Kansas senator Sam Brownback said “It’s stunning to me that we would outsource the production of these airplanes to Europe instead of building them in America. I’ll be calling upon the Secretary of Defense for a full debriefing and expect there will be a protest of the award by Boeing.” Todd Tiahrt, a Kansas representative, said “We should have an American tanker built by an American company with American workers. I cannot believe we would create French jobs in place of Kansas jobs.”

A group of Washington politicians released a joint statement saying “We will be asking tough questions about the decision to outsource this contract… At a time when our economy is hurting, this is a blow not only to our state, but more than 40 states across the country who would help build this national plane.”

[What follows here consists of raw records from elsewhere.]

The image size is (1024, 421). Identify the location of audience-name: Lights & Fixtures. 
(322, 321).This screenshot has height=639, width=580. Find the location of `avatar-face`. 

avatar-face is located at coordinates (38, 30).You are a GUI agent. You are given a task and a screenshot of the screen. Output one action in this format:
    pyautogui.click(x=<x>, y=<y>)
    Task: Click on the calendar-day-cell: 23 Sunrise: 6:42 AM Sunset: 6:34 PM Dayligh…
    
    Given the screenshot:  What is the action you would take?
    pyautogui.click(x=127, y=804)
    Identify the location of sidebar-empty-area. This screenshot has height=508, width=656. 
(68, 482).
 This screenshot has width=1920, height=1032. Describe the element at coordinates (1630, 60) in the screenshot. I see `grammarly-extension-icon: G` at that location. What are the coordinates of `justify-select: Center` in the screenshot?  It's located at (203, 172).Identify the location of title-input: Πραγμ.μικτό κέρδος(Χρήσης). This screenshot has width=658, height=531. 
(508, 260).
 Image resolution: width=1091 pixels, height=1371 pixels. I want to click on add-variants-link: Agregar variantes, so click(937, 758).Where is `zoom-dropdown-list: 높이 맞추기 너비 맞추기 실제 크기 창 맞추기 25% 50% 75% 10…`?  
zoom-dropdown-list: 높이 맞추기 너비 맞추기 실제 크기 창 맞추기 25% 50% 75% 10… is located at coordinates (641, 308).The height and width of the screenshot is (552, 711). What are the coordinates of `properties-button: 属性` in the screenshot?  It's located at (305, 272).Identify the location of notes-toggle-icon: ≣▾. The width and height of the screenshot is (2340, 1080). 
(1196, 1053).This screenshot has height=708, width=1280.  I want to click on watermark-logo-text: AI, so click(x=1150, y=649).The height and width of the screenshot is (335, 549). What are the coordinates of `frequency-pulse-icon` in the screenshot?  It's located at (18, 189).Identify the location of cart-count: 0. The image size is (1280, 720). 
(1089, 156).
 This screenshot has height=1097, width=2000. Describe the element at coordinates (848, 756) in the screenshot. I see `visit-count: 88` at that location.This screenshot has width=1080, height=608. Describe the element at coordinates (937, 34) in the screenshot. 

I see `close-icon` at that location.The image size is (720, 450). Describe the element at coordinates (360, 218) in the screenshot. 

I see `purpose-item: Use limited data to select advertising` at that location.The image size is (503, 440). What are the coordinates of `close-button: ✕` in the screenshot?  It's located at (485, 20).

Alabama Governor Bob Riley said “To say this is a great day for Alabama is a monumental understatement. This will go down in history as one of our greatest days.” Ralph Crosby, EADS’s North America CEO and ex Northrop executive commented the business has “committed our full resources to support this vital program for our prime contractor, Northrop Grumman, the Air Force, and the war fighters that this system will serve for decades to come. We already have begun the work necessary to expand our U.S. industrial footprint in support of this important program.”

EADS chief executive Louis Gallois commented “This major selection is a win-win for our customers, for allied industrial cooperation and for EADS. It signals a quantum-leap forward in our commitment to the US defence customer, reflects and supports our global strategy to increase EADS’s industrial presence in key markets and our goal to balance the company’s defence and commercial portfolios.” General Arthur Lichte said “This will be an American tanker, flown by American airmen with an American flag on its tail and, every day, it will be saving American lives.

Boeing had initially agreed to lease 100 tankers, but in 2003 a scandal erupted when it emerged that Boeing executive Michael M. Sears arranged a job for USAF official Darleen Druyun while negotiations were still underway. Both served jail sentences for corruption charges and a competition was opened up to award a new contract.